Text provided -
Lewis has a bone to pick with some modern educators. With British politeness and civility he sets out to destroy their arguments. What’s the trouble? These English teachers are spreading a philosophy that removes moral law. Someone isn’t truly “bad” for example, badness is the feeling that I have happened to attach to them because that is how their actions have made me feel. In the end these teachers create a world that is just facts without actual value and feelings without actual truth. Things are as they are, and feelings are what they are and that’s it, there can be no actual rightness or wrongness attached. He calls the “intellectuals” who attempt to dismiss moral law as “men without chests”. The reason of the mind remains, and the instinct of the gut remains, but the chest, the heart, the rightness and wrongness that makes a man and gives him courage is gone. Lewis calls this state a tragic-comedy as modern man continues to clamour for the very qualities they have rendered impossible.

The Tao:

Lewis argues that a moral law exists, just like natural law, it has existed forever in every culture, he refers to it as the “Tao” of course within the Tao there is lots of debate over which and how these moral absolutes fit in individual cultures and whether or not there is a deity connected, but outside the Tao there is no ground for criticism of it. You can’t “righteously” lob grenades at the idea of Tao, from a position outside of it. To make moral judgements against the system that allows you to make moral judgements while at the same time standing outside of it is utterly self contradictory. Lewis rejects the “innovators” who attempt to debunk the concept of absolute morality. It simply cannot be done, for example, care of offspring, is both instinctual and rational, therefore there is no need, say the innovators, to say that this kind of care is the “right” thing to do. Lewis is extremely dubious of our instincts being our moral guide and equally so our reason. When it comes to inventing new sources for value Lewis says: The human mind has no more power of inventing a new value than of imagining a new primary colour, or indeed, of creating a new sun and a new sky to move in. For Lewis, This Tao we must treat as an absolute phenomenon like any other, and leave off this nonsense that it doesn’t exist.

Problem set -
- A) In the passage on Lewis and the Tao, what name does Lewis give to the intellectuals who try to dismiss moral law?
- B) According to the passage on Lewis and the Tao, why can no one criticize the Tao from a position outside it?
- C) Continue the passage on Lewis and the Tao from the point where it stops.

(Dataset records)
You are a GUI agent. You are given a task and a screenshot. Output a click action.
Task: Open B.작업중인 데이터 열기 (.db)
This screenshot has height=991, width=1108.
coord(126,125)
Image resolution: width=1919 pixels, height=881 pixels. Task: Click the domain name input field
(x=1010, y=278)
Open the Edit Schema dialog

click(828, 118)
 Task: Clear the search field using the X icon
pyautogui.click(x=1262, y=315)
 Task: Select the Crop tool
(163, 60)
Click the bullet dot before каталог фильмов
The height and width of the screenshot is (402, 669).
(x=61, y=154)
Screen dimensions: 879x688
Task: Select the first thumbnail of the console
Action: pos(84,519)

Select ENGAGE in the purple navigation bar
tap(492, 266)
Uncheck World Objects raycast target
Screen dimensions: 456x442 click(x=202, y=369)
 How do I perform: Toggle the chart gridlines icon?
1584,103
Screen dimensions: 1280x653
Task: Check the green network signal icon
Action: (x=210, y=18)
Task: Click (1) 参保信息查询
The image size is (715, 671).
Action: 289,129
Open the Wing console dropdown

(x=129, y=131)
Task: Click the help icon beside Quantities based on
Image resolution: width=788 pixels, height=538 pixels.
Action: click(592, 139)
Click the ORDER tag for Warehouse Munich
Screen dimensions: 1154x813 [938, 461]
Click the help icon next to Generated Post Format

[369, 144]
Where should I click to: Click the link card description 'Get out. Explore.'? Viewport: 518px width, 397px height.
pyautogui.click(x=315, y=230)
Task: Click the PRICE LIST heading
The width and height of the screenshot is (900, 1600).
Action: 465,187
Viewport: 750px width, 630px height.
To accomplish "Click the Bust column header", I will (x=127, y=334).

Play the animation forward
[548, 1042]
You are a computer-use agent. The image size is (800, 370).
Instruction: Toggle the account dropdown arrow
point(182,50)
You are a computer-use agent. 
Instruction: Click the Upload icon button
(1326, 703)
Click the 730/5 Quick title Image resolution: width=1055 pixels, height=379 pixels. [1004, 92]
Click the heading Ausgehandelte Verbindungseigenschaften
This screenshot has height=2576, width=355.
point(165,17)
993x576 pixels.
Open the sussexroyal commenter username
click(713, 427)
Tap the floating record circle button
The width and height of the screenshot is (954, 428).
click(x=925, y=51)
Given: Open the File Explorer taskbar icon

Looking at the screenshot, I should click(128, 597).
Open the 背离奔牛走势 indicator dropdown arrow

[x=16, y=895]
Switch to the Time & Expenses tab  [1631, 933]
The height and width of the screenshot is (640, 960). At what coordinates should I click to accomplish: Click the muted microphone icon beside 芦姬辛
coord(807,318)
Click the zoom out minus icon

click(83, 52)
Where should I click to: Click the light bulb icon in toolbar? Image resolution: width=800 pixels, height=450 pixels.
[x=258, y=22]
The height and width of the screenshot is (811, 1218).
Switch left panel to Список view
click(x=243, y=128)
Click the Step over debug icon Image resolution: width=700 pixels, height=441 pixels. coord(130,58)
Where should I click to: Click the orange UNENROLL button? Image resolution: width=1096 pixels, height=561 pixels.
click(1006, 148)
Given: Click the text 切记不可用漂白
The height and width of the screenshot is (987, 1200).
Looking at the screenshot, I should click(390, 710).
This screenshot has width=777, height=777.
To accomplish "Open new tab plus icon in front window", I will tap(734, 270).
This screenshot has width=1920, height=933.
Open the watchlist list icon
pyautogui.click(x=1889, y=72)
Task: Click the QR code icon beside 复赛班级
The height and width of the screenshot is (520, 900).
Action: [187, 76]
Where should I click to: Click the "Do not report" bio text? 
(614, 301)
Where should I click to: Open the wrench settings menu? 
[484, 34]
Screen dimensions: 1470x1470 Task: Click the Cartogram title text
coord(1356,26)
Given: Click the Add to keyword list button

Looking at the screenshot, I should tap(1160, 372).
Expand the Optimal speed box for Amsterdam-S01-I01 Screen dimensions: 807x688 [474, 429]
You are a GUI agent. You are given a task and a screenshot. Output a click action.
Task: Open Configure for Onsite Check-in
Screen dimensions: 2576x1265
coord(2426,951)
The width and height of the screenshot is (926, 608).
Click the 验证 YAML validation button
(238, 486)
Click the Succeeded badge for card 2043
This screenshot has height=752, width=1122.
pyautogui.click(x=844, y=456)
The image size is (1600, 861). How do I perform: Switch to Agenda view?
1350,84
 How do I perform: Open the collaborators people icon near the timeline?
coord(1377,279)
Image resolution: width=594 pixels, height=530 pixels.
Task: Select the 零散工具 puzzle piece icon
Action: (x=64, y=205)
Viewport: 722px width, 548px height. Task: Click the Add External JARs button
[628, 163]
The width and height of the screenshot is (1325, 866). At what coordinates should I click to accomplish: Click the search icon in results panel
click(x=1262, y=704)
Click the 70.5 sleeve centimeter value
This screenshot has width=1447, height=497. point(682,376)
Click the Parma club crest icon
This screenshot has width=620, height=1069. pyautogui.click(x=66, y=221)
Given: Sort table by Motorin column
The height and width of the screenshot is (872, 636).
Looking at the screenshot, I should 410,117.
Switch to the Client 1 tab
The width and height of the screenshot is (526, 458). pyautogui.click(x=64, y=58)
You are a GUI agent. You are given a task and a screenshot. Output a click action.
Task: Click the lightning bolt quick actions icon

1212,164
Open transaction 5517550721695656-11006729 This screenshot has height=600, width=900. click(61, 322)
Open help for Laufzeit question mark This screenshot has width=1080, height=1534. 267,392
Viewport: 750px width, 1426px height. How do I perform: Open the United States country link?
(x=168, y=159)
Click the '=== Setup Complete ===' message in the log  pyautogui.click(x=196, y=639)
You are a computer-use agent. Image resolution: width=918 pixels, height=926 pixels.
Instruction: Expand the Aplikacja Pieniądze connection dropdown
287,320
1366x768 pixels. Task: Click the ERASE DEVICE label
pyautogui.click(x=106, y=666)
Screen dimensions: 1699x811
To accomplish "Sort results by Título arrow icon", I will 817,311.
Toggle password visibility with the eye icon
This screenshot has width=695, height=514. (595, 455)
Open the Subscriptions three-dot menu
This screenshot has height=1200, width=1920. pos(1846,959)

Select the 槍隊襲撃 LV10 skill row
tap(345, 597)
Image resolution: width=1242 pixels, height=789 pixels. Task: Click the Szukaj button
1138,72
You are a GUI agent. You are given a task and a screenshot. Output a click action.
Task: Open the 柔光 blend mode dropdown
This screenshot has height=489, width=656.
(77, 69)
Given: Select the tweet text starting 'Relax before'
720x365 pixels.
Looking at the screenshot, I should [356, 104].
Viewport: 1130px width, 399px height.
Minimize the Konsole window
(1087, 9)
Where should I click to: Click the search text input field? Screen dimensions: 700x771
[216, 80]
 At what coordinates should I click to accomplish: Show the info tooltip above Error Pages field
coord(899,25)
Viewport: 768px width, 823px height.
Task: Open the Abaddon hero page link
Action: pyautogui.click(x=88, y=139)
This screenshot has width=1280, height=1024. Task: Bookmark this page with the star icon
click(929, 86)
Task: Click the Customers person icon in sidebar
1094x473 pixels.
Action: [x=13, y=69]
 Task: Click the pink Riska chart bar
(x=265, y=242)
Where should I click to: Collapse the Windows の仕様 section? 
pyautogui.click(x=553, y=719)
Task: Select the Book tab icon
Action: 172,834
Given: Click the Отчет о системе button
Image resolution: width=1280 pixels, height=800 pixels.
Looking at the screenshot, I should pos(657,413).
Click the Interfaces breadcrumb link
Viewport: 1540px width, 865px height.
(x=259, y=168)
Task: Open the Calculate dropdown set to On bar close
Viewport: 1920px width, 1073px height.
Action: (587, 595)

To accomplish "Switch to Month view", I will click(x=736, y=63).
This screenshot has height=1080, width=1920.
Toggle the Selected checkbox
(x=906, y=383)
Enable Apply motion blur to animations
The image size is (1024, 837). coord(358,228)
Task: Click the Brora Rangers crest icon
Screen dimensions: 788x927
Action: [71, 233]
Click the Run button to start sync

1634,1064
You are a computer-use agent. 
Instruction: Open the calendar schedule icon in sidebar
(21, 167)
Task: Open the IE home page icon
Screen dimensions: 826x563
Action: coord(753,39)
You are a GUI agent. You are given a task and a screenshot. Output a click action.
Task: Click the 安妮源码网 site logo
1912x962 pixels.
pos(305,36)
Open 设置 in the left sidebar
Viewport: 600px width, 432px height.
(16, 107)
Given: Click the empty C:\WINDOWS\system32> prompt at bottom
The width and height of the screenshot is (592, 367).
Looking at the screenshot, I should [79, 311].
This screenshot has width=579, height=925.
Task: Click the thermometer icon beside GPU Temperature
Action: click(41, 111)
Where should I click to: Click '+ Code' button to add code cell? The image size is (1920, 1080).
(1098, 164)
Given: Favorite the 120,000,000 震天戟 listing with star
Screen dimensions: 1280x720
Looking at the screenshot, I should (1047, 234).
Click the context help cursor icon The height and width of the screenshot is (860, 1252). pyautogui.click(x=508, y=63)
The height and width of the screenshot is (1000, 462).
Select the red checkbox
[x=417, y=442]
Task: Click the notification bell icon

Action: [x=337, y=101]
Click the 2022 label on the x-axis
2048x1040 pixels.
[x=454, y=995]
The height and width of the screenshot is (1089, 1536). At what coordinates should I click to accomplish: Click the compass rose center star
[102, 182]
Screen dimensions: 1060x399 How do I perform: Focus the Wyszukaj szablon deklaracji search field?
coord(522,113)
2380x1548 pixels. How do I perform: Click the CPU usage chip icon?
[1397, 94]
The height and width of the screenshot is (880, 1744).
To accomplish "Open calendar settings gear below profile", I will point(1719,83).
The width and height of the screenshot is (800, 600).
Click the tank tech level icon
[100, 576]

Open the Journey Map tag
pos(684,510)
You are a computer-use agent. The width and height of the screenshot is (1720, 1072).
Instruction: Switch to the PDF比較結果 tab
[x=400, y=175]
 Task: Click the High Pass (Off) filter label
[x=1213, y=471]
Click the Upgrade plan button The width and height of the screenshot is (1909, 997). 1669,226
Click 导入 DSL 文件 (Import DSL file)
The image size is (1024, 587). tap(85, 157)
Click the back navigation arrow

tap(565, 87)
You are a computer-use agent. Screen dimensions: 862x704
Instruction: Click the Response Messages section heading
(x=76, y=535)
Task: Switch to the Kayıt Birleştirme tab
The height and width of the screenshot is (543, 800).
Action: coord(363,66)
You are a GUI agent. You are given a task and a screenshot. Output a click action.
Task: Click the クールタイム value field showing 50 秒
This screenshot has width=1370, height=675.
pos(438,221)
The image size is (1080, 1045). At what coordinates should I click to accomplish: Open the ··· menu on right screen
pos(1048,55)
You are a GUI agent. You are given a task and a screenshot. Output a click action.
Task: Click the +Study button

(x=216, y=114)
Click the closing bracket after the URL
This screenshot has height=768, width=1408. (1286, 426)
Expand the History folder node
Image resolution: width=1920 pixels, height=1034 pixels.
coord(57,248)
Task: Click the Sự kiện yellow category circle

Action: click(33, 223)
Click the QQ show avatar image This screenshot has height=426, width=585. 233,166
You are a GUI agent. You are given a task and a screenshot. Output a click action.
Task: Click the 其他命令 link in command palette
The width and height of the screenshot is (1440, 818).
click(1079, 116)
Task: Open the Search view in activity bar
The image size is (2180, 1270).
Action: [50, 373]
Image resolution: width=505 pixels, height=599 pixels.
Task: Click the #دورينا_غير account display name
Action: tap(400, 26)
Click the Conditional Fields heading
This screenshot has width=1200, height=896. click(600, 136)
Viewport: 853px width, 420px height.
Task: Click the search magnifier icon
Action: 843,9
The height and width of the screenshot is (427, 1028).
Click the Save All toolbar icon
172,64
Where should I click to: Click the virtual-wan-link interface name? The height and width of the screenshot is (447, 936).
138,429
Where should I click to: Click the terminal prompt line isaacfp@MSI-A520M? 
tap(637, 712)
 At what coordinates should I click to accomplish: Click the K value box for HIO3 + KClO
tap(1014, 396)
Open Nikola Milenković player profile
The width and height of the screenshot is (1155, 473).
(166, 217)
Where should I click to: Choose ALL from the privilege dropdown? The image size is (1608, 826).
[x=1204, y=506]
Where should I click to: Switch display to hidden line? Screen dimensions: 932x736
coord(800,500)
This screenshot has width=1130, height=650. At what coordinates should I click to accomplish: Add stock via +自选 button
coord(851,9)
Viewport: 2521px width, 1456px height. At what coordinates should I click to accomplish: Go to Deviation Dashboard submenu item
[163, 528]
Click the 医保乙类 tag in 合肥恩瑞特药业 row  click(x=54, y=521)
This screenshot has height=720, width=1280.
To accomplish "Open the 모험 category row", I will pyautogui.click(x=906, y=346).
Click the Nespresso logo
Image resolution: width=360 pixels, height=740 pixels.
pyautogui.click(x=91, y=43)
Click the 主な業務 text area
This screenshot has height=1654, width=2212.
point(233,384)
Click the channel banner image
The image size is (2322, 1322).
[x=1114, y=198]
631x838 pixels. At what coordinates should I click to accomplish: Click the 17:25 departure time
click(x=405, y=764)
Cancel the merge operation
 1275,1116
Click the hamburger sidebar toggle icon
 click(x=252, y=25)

Expected answers -
- A) He calls them "men without chests."

- B) The Tao is the system that allows a person to make moral judgments at all. Using moral judgments against that system while standing outside it would be utterly self-contradictory, so outside the Tao there is no ground for criticizing it.

- C)
The Abolition of Man: 

Lewis says “When “it is good” has been debunked, only what says ‘I want’ remains…I am very doubtful whether history shows us one example of a man who, having stepped outside traditional morality and attained power, has used that power benevolently.”

Man seeks to dominate nature by figuring everything out. We can see through things to the real thing which is raw nature, purely natural explanations for everything. The trouble is when man chooses to treat himself purely as raw material, raw material he will be. Lewis’ concern is that in our efforts to conquer nature, we ourselves become conquered by nature. We just become stuff, and the strong and smarter stuff wins, and what harm is there in that? Outside the Tao, nothing.

Lewis, who was eminently qualified leads us on a fascinating bit of history. It was not as some have said that the magic of the middle ages was replaced by the applied science of later centuries. Lewis argues that magic and applied science are twins. The middle ages knew relatively little magic, they were concerned more about gaining knowledge (mind), practicing virtue (strengthening the heart) & discipline. (controlling the instinct) In the 16th and 17th centuries men began to seek for ways to subdue reality in order to do as they wished. Magic failed, and died off, because it doesn’t work at subduing nature, but science lived on and thrived, of course, the good scientists were searching for truth before power, but the motive for science was contaminated from the start. When the Tao is reduced to a natural product, the cost to humanity becomes very heavy. If truth/morality is not actually a thing,  a reality, it will always just be manipulated by games players who want control.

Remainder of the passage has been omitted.